Pixel coordinate grounding data:
-=-=-=-=-
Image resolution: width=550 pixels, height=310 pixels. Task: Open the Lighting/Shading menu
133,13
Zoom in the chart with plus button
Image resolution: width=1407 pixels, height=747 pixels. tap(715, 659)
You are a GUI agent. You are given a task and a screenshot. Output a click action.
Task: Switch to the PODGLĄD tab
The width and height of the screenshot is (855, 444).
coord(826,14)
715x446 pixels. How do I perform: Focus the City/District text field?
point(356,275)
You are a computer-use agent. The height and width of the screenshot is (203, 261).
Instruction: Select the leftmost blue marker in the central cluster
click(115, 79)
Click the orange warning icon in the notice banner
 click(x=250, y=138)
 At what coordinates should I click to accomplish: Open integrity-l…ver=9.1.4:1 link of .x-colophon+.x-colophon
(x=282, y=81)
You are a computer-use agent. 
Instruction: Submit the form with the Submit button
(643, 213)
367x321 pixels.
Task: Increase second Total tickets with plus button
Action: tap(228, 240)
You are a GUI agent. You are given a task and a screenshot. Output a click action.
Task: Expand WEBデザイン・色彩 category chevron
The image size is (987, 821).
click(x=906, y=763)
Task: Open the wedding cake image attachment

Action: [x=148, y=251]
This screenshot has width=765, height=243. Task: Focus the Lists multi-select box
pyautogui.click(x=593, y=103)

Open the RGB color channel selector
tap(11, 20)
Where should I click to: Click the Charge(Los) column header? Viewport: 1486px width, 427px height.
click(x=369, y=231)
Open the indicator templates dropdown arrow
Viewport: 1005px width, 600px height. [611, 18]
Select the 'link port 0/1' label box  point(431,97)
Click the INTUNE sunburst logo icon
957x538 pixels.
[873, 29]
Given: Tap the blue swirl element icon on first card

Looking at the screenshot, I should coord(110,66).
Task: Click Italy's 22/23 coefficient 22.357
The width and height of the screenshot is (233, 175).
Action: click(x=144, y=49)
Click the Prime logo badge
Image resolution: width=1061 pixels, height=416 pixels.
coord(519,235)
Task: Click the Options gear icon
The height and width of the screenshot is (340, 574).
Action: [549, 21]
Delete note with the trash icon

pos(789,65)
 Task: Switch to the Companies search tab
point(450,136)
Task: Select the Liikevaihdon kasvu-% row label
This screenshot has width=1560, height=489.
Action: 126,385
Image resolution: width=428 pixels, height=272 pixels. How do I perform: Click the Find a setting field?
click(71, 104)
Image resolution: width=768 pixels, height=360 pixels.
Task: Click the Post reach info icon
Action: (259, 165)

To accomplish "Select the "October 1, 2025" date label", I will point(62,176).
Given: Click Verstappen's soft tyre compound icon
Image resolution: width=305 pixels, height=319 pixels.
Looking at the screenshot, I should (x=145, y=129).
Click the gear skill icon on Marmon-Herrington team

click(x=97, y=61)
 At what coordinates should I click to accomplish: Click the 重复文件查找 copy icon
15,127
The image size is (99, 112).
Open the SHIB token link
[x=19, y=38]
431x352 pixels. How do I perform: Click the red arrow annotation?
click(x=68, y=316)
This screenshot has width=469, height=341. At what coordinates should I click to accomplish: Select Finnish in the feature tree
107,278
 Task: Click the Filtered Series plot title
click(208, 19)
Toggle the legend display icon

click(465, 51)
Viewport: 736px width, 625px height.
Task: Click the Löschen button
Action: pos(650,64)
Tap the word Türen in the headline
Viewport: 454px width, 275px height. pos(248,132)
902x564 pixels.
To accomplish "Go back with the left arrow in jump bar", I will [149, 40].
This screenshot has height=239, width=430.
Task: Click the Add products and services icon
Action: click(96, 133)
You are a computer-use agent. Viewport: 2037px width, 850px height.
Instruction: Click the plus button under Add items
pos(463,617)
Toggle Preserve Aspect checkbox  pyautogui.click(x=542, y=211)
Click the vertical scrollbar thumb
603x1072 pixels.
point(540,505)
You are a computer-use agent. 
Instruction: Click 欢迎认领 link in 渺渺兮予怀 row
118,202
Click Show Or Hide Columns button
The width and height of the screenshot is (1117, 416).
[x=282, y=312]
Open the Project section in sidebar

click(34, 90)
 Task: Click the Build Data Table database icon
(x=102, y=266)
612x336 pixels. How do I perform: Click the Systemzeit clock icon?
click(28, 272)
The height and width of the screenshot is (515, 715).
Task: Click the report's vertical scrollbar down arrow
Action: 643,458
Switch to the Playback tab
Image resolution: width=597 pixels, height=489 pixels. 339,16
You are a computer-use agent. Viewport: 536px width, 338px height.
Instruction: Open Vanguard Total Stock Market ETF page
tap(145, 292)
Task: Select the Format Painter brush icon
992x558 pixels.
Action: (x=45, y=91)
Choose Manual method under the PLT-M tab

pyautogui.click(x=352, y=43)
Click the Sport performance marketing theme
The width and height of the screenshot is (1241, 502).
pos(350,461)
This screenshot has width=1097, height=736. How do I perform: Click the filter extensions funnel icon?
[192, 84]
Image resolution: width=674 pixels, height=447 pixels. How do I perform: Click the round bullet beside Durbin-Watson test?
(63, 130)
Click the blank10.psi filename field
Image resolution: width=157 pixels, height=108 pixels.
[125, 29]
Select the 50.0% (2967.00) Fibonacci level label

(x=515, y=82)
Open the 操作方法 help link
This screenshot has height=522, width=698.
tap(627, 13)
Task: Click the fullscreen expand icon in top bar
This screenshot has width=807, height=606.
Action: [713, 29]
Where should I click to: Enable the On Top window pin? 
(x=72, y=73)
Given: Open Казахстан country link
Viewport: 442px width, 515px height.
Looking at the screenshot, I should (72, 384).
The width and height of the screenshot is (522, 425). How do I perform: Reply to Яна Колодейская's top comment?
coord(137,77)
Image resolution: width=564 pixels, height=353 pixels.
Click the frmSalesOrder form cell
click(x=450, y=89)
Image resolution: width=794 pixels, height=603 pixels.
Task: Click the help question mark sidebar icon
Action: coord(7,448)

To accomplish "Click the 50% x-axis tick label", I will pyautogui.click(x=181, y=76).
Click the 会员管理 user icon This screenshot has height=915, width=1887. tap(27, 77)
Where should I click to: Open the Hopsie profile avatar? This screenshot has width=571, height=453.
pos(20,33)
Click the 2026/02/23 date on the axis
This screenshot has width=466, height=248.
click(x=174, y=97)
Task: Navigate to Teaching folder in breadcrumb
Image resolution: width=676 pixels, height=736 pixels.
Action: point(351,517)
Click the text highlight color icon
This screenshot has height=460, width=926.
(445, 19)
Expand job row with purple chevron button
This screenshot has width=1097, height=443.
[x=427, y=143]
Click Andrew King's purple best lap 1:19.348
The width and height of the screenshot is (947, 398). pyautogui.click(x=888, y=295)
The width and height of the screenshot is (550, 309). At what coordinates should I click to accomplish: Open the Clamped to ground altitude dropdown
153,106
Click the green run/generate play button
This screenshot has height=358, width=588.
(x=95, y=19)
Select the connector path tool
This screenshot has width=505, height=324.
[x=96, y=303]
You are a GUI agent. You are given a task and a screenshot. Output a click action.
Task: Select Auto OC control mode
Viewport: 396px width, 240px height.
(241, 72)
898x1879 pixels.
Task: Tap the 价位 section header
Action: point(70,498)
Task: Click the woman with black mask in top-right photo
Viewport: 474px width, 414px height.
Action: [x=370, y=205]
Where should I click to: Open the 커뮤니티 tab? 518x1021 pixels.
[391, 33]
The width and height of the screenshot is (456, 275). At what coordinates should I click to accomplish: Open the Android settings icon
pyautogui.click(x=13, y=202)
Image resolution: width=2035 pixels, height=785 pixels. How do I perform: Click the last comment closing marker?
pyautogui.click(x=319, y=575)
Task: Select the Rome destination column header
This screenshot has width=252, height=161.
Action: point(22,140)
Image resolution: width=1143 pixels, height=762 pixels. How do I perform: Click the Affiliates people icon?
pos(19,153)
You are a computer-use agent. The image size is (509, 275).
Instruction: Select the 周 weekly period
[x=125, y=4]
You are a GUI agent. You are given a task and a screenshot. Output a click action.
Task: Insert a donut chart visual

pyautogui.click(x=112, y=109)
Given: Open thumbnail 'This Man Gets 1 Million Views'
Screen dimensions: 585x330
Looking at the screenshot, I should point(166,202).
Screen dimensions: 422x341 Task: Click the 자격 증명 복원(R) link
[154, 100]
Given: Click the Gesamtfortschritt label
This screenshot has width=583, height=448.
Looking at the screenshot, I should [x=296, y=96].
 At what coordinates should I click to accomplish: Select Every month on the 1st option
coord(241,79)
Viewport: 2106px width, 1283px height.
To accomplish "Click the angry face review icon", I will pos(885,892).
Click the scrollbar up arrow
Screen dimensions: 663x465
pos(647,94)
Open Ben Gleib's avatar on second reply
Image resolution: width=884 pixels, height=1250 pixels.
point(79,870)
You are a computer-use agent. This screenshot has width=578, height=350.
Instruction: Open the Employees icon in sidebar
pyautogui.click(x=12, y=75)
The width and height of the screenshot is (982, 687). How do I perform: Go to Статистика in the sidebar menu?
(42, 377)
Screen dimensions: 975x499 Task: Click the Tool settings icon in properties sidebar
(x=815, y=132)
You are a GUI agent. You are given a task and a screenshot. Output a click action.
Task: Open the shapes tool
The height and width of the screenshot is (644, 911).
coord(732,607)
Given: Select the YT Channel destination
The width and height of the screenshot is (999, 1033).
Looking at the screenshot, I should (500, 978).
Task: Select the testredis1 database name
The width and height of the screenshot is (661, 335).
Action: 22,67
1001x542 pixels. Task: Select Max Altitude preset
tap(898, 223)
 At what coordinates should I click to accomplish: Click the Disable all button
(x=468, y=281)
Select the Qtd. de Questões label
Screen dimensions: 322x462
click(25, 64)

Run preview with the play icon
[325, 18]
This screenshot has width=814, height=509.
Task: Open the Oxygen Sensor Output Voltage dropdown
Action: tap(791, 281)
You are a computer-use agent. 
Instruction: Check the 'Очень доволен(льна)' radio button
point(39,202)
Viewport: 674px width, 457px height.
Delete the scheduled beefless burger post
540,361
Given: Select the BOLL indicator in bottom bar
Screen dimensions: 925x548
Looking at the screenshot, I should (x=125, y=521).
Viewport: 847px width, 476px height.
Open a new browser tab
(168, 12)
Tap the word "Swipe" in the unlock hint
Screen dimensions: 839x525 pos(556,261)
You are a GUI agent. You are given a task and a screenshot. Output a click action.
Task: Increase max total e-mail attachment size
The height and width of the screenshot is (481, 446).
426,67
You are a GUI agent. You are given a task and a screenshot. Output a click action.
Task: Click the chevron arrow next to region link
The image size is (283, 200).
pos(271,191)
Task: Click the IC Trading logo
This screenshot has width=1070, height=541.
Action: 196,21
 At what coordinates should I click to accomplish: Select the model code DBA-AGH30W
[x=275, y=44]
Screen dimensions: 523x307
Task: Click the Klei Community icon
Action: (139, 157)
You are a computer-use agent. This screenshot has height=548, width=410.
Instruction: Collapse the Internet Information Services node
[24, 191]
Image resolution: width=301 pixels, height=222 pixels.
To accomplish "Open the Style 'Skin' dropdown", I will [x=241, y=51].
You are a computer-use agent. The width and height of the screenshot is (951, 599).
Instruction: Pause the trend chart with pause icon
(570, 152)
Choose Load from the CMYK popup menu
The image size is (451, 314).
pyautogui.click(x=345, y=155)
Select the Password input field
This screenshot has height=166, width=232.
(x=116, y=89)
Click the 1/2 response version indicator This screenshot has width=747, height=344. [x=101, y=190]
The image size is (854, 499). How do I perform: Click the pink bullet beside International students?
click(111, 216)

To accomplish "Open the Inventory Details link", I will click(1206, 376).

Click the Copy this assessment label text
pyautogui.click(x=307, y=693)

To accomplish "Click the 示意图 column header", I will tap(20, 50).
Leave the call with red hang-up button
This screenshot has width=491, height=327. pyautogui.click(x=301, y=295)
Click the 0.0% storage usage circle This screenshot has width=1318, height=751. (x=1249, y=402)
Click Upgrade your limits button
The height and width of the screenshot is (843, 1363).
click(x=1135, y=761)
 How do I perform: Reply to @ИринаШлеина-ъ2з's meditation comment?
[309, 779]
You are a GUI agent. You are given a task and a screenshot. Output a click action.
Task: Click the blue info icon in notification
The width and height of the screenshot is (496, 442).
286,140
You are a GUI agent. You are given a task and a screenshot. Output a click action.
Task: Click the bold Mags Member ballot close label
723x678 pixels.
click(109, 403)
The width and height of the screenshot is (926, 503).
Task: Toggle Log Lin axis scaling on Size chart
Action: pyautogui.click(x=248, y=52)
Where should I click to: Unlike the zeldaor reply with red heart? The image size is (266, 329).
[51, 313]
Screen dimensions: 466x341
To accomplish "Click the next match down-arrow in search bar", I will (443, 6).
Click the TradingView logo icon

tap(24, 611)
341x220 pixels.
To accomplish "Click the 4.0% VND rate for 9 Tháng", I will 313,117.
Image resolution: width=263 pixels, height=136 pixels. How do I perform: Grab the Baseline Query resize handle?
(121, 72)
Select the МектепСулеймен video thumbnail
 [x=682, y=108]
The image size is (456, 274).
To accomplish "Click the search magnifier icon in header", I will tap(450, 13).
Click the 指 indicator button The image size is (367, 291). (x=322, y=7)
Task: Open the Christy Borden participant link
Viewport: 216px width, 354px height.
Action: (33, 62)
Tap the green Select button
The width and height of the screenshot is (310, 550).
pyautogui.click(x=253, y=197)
-=-=-=-=-
What needs to be done: Within the entries, how many lines contain the word "chevron"? Answer with a number alone.

Answer to this problem: 3